About 10 percent of the increase in bank loans in the past three months are mortgages (37 billion Turkish liras). This, together with low interest rates, has boosted house sales. Ankara’s expectation was that this would accelerate an economic momentum in the construction sector. Whereas, house sales data show that house loans have increased the second hand sales. In the April – June period, first hand sales went down 8 percent compared to the same period last year while second hand sales increased more than 28 percent.
There is an obvious preference for second hand house sales, which does not help the newly built construction stock, thus it is not expected to create a possible additional demand in the construction sector.
Ankara is aware that the downslide in the economy since 2018 will gain speed with the pandemic, thus creating vote loss.
The efforts of the ruling party to slow down this vote erosion (maybe to regain them), its efforts to use the “last bullets” actually correspond to very big damages in the economy in the future. The bill for the future of the economy and the society to pay is increasing.
If the ruling party sees that an increase in erosion of their votes and the increased possibility of losing power in a possible election then it would “use all the ammunition till it is finished” for their own political continuity. But this would indeed mean leaving a “gigantic wreckage” for the citizens of the country.
then it is obvious it is speeding up the process that means “using all the ammunition till it is finished for political continuity,” but which also means leaving a “gigantic wreckage” for the citizens of the country.
Budget deficit vacuum
A third factor is the budget deficit. There was an increasing budget deficit issue also before the pandemic. The budget deficit in Turkey which did not exceed 50 billion liras in the past 10 years, with the transition to the “presidential system” in 2018, has reached 154 billion liras in June 2020 – not yet covering the pandemic’s effect fully.
The low interest expenses in public budget, which President Recep Tayyip Erdoğan frequently boasted about in his political rhetoric in the past, have also diverted from its fixed level of 50 billion liras for the past 10 years and with the “presidential system, they have reached 120 billion liras in June 2020.

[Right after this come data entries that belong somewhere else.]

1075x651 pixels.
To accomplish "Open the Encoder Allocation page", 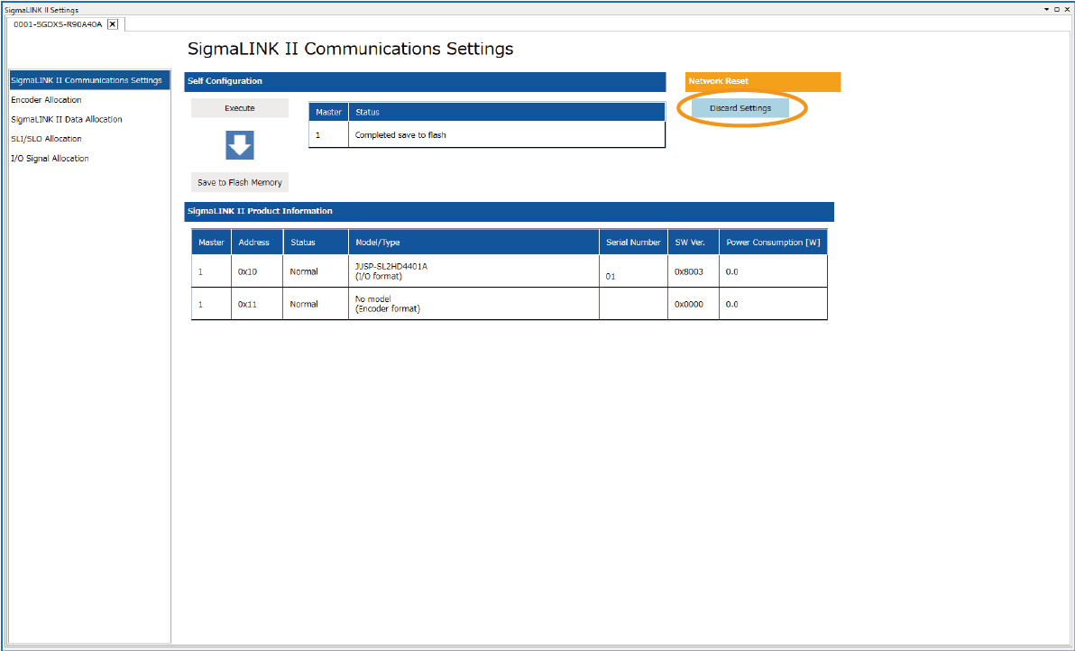I will pos(46,100).
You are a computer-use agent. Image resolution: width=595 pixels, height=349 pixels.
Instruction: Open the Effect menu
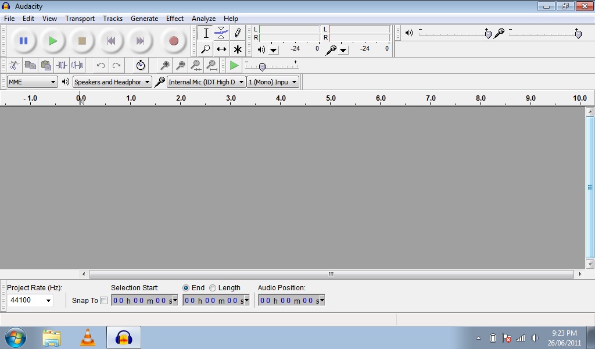174,19
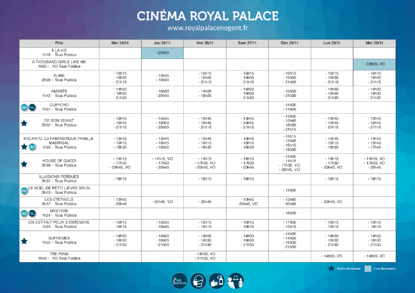Screen dimensions: 415x293
Task: Select the Mer 24/11 column header
Action: click(121, 42)
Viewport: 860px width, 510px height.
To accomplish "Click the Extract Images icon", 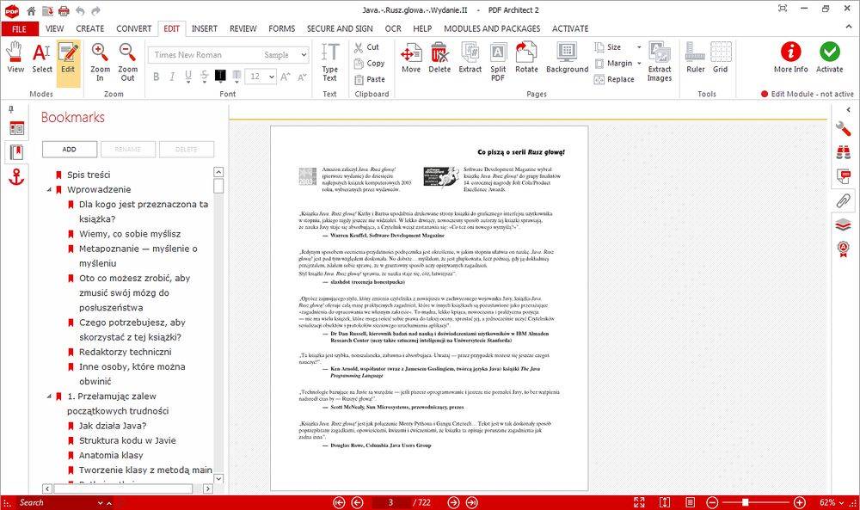I will click(x=660, y=60).
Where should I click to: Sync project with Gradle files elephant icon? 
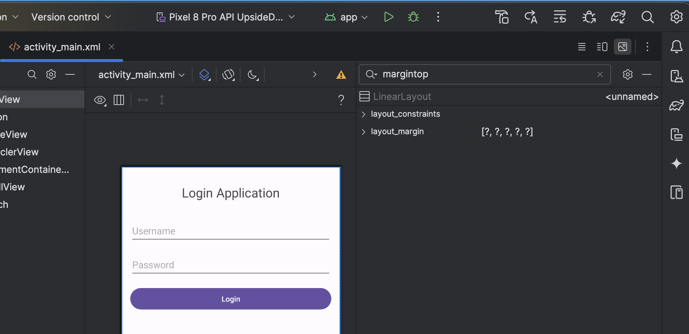pos(618,17)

We have not seen anything yet in the budget deficit because there will be bigger deficits in the next term. Both revenue losses and the increased expenditures, both due to the pandemic, will make the deficit reach record highs. Also, we will see an additional burden because of the commitments and guarantees given in the name of the public. These are for infrastructures and city hospitals, indexed to the forex rate, increasing the expenditure burden with their “contingent liabilities.”
Is there any tomorrow?
When all of these are reviewed, the situation is that Ankara is quite hopeless about its own political future. The reason is that no government would adopt an economic policy that would trouble it in the future and that would be impossible to manage.
What we see in Ankara is “If I am going through a vote erosion, then in order to overcome this, even if it would create gigantic problems in the future in the economy, I will not refrain from following these policies.”
When measured in the scale of “for the good of the party/for the good of the country,” these policies are not good for any end of the scale. A competent policymaker would have noticed that this was not good for any end of the scale, on the contrary it was creating a burden for the future of the country.
While waiting for politics to normalize in Turkey so that the economy would normalize, much more is waiting for political parties which will create this normalization with a potential consensus; an economic wreckage very difficult to clear.